A quantitative structured model facilitates examination of the effect of uncertainty (in data and estimates) in a fashion that intuitive integration of such components does not. This is expressed in the sensitivity analysis reported in the study.

Value judgments on disease conditions are involved in all processes in which the importance of different diseases is ranked; incorporation of value judgments may be explicit, implicit, or unrecognized. These judgments are more subjective than those of a scientific nature. Providing a specific point at which the required value judgments are described and incorporated furnishes one means of isolating these differences of opinion (which are often incorporated into decision making in an ill-defined fashion) and determining if they affect the ultimate priorities.

The committee resolved many internal differences of opinion over these problems and others it as sought agreement on the approach it would follow in this complex area.
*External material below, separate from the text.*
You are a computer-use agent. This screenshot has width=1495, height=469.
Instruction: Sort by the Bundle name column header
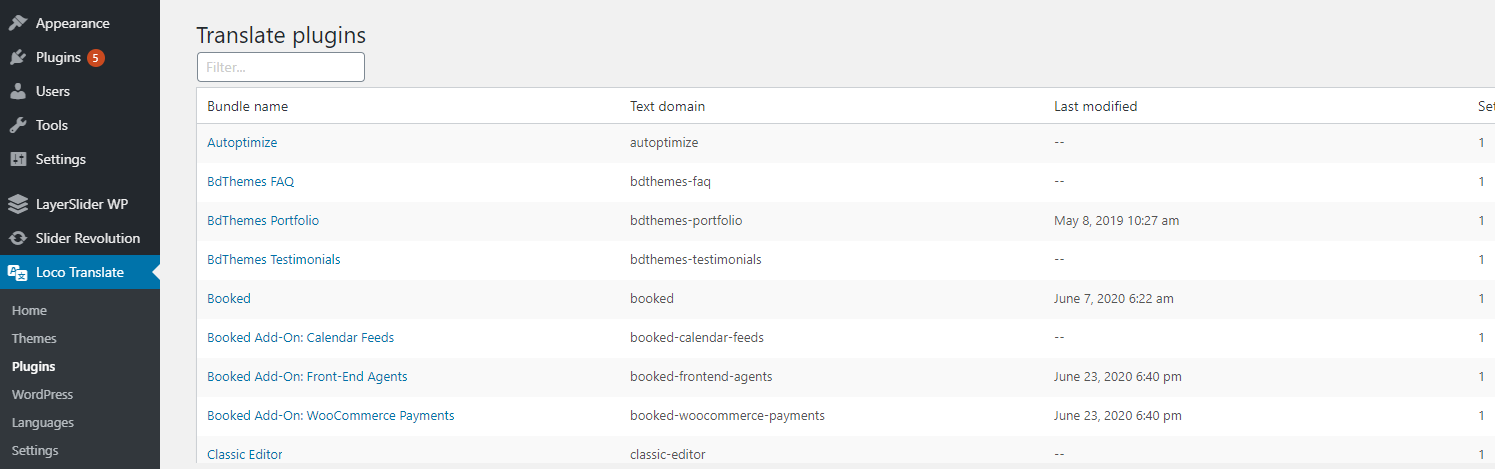click(x=247, y=106)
Where information was incomplete or where quantitative prediction was complicated by many as yet unresolved issues, it chose to lay out what it felt was the most rational approach to selecting priorities, recognizing that exact data on all components required by the system would not be available before decisions had to be taken. Because of the many uncertainties involved in data and estimates used in the calculation of health benefits and costs, the usefulness of the numbers used in the final rankings lies in their relation to each other rather than their absolute precision, i.e., the system facilitates comparison of vaccine projects in a fashion that is open to revision if different estimates or assumptions seem appropriate and as new data becomes available.
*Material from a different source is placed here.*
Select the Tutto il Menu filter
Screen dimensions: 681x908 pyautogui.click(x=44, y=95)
The model is based on comparisons of expected health benefits and expected net costs (or savings) calculated for candidate vaccines. This approach combines elements of decision analysis and cost-effectiveness analysis. It was developed by the committee because it identifies each logical component contributing to vaccine benefits and costs but does not require placement of a monetary value on human life or suffering, in addition, it requires substantial amounts of information about diseases and vaccine characteristics. Committee members believe that the activity of gathering this information is beneficial in itself; it strengthens the decision-making process and highlights areas in which more research is needed. Chapter 2 describes four other approaches to establishing priorities that were considered but judged less satisfactory.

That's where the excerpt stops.